La relación personal con los alimentos está condicionada por las emociones desde los primeros momentos de vida.
Pero si se viven conflictos emocionales, estos pueden trasladarse peligrosamente a la comida.
Una carencia afectiva puede compensarse con un consumo excesivo de comida o puede estar en el origen de un rechazo patológico a ciertos alimentos.
Actualmente está creciendo la incidencia de la obesidad, la anorexia y la bulimia. Son problemas graves y sería un error olvidar su componente emocional, siempre presente.
Es frecuente describir un estado de ánimo con una expresión relacionada con la alimentación, como: no me lo puedo tragar, se me revuelve el estómago, tengo mariposas en la barriga…
En cambio, ante un problema con la comida es menos común reflexionar sobre cuál es el estado de ánimo que provoca el hambre o la inapetencia y qué deseos o decepciones pueden ocultarse tras los impulsos de ingerir o rechazar determinado alimento.
No es fácil comprender las causas emocionales, porque las dificultades con la alimentación expresan sentimientos que no nos atrevemos a nombrar.

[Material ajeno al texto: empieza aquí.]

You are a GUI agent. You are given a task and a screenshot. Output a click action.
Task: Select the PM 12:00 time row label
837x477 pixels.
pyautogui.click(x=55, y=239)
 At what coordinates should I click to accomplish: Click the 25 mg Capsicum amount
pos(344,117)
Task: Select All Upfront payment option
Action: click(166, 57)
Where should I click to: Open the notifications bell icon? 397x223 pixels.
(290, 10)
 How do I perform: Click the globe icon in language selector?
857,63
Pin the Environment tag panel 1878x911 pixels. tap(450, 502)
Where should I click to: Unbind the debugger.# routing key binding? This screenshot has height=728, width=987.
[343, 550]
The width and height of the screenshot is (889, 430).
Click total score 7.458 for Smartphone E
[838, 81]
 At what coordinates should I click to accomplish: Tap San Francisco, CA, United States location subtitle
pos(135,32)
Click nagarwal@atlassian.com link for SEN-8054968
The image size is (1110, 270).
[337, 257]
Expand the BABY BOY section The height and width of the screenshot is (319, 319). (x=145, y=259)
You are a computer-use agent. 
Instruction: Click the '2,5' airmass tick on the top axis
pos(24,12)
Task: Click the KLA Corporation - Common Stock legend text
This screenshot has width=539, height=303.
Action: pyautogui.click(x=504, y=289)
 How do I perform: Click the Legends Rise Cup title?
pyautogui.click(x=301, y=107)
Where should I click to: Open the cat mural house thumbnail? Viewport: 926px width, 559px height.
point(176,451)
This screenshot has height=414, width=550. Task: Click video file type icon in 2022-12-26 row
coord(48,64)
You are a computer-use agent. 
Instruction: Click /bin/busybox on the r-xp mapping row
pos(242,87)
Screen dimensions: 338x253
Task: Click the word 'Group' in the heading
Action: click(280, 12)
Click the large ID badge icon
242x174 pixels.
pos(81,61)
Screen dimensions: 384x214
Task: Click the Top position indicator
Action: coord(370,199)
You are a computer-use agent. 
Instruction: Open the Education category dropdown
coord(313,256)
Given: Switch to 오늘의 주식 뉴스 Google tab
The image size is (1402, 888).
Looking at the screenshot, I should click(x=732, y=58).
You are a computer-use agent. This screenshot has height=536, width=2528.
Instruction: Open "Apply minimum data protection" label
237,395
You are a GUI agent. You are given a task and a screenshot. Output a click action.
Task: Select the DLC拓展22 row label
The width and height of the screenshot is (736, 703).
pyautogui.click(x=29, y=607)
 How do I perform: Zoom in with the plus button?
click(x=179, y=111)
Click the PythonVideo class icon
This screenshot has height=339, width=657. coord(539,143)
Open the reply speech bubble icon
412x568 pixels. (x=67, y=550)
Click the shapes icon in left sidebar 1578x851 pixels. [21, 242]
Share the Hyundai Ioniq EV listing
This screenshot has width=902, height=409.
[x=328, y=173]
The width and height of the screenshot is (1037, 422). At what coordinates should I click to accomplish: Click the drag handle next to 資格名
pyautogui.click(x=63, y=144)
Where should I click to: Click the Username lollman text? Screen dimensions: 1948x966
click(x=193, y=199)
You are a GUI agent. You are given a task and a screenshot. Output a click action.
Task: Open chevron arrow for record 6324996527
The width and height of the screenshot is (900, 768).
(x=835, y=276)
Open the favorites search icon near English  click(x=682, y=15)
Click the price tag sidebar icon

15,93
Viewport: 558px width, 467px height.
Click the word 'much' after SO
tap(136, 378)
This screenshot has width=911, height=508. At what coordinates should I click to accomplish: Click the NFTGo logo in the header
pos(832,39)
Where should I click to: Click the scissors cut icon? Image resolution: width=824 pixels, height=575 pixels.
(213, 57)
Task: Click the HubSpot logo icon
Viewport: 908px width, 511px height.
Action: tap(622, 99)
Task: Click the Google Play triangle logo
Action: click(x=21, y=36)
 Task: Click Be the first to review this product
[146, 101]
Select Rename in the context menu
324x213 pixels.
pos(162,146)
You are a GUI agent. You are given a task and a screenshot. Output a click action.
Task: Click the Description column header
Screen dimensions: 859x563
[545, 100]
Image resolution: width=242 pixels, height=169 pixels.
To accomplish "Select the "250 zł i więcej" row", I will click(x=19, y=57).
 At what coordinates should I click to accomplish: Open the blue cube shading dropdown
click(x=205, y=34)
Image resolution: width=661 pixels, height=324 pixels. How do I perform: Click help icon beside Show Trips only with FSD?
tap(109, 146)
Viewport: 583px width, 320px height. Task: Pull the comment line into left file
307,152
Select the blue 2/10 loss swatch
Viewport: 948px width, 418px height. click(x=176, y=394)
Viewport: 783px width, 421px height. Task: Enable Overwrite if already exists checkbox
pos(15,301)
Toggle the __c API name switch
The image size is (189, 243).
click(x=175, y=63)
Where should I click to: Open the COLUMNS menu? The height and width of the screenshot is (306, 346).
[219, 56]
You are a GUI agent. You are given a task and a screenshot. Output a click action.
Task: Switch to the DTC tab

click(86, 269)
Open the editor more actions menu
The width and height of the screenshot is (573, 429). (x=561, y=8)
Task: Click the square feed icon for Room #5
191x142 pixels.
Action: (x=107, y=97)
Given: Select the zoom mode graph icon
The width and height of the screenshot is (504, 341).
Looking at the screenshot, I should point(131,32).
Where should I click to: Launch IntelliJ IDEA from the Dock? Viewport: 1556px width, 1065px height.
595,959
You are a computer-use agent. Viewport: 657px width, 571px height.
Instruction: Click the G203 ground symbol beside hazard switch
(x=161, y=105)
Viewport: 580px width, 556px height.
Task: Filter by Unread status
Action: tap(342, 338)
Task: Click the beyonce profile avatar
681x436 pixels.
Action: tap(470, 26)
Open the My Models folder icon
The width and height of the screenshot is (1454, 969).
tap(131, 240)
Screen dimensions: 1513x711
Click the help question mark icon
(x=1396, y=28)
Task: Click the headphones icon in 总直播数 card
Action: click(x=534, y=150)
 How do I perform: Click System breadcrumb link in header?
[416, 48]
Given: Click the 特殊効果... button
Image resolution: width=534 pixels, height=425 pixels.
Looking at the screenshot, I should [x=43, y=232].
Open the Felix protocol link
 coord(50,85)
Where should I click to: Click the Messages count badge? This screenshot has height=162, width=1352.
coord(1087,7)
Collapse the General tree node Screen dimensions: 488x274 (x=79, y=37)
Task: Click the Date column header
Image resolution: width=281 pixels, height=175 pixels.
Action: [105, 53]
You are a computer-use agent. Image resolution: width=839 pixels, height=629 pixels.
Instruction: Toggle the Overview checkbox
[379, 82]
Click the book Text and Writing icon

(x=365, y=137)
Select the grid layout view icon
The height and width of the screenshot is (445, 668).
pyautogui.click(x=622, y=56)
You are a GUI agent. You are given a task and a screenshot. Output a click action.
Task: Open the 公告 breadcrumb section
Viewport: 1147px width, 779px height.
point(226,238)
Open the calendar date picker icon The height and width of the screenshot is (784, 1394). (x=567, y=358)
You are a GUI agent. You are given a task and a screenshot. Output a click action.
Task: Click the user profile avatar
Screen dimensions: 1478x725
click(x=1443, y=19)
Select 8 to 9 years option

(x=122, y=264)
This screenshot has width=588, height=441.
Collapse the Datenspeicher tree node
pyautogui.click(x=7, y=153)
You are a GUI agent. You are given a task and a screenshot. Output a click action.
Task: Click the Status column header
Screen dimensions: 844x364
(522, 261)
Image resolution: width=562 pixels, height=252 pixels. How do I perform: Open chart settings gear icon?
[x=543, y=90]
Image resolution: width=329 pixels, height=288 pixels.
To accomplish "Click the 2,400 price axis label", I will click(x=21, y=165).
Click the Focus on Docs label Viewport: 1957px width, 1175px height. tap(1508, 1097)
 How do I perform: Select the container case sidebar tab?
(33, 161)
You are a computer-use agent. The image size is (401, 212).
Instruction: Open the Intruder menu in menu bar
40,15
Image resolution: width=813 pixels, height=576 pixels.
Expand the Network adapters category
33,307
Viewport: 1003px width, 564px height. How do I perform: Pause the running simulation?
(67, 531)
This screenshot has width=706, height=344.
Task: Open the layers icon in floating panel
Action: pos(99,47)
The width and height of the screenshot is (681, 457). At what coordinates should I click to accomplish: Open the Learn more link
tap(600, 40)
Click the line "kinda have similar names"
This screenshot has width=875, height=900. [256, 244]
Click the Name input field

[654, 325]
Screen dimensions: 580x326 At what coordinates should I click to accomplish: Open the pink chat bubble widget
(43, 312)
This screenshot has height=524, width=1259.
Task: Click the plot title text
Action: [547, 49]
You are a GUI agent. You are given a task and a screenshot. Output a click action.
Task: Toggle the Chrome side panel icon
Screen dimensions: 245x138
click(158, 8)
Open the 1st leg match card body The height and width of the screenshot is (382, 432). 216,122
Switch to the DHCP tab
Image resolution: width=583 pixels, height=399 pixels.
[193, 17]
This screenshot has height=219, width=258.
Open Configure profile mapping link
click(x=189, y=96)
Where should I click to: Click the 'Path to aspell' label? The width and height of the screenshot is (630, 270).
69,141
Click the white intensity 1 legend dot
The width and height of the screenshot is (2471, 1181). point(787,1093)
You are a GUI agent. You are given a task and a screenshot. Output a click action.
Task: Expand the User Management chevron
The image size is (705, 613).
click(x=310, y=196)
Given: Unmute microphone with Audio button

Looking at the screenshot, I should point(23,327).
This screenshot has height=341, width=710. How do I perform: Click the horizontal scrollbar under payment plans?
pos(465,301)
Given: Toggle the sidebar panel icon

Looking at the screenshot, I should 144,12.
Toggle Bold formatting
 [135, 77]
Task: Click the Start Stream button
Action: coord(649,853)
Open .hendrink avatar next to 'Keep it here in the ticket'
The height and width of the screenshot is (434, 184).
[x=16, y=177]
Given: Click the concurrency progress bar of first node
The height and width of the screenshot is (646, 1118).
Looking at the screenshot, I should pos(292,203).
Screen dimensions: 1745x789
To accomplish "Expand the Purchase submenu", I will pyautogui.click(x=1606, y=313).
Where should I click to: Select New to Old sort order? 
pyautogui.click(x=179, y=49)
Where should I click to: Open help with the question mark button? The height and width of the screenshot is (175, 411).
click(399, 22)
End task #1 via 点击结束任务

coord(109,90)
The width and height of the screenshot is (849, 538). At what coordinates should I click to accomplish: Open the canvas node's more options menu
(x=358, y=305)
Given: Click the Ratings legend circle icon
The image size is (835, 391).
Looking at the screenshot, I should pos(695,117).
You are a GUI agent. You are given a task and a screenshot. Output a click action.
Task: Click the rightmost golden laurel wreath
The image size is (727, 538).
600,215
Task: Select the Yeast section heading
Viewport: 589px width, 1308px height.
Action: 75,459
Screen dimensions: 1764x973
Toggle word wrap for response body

Desamor, abandono, culpa, rabia, celos o tristeza son algunos de los sentimientos que pueden expresarse a través de los conflictos con la alimentación.
En cambio, comer de manera descontrolada sirve en general para aliviar una angustia que puede tener su origen en conflictos emocionales de cualquier tipo.
Como afirma la psicóloga Isabel Menéndez en su libro Alimentación emocional: «Las luchas internas son acalladas con frecuencia a base de llenarnos la boca de comida para no pronunciar palabras cuya carga emocional puede asustarnos; palabras que se refieren a cosas que no nos permitimos sentir».
Cuando se sufre emocionalmente, cuando la realidad y los sueños parecen contradecirse y hay más tristezas que alegrías, es mucho más factible dejar de disfrutar de la comida y que esta se convierta en un problema.